In 1 Samuel 24, we have a prank of sorts. David’s enemy, Saul, had gone into a cave to “relieve himself,” and David crept up on his adversary and cut a corner off of his robe while he was doing the deed. There’s no word on whether or not David stifled giggles while doing so, but it bears noting that David felt bad about it afterward.
There's a joke about genitalia in the New Testament
Perhaps the funniest joke in all of the Bible occurs in the New Testament in the form of hyperbolic, dare we say comedic, wordplay.
To set the scene: As Andrews University notes, at the time there was a conflict between Christians who came from the Jewish tradition and those who came from the Greek tradition, which had its own customs. Specifically, there were some Jewish Christians who insisted that it was necessary for Greek (male) converts to Christianity to be circumcised in order to be Christian, and it was causing problems in certain congregations. In Galatians 5, Paul writes that he’s having none of it. “As for those agitators, I wish they would go the whole way and emasculate themselves!” he wrote.

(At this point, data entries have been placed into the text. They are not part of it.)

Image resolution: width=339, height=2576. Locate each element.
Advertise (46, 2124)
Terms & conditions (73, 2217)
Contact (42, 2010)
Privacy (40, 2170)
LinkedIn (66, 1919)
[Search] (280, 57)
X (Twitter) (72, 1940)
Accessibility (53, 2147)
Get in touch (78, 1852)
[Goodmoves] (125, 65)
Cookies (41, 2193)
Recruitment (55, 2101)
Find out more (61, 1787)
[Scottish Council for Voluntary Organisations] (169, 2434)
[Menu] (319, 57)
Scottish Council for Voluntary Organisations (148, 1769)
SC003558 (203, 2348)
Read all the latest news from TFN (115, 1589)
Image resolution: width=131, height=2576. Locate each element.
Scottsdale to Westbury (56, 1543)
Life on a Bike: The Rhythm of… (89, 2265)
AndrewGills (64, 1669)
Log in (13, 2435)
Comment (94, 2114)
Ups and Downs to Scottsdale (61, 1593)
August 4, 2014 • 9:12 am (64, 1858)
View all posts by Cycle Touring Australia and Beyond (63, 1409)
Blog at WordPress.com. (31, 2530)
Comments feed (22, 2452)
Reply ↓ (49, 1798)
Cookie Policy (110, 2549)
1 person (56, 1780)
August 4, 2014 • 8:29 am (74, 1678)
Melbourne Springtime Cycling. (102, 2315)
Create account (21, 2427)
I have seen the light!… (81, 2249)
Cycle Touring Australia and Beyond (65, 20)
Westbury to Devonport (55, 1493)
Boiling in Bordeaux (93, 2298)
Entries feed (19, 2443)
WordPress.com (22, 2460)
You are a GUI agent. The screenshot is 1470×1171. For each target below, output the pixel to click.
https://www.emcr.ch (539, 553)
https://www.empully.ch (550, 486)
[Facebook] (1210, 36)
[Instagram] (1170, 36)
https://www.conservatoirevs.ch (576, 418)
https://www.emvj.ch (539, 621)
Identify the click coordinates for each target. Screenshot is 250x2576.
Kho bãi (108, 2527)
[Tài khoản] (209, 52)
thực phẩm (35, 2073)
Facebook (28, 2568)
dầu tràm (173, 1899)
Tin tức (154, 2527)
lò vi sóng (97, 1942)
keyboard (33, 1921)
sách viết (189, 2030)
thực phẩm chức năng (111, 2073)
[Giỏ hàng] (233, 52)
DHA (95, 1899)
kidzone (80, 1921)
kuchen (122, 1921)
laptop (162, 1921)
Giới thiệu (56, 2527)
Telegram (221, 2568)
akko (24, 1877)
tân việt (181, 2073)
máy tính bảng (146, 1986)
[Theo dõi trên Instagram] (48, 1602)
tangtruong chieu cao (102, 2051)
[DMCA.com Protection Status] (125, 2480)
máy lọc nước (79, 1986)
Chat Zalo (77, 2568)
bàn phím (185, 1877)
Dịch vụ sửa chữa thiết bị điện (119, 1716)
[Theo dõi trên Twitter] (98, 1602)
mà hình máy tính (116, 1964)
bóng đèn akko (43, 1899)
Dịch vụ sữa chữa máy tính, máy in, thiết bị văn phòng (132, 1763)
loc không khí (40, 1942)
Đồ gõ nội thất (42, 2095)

In the next chapter of Galatians, Paul brings out the comic hyperbole again. Continuing on with the discussion of circumcision, Paul tells the audience, before he gets into his narrative, that he wants their attention: “See what large letters I use as I write to you with my own hand!” The joke was doubtless funnier to the people who could see the actual document Paul wrote, with its big letters.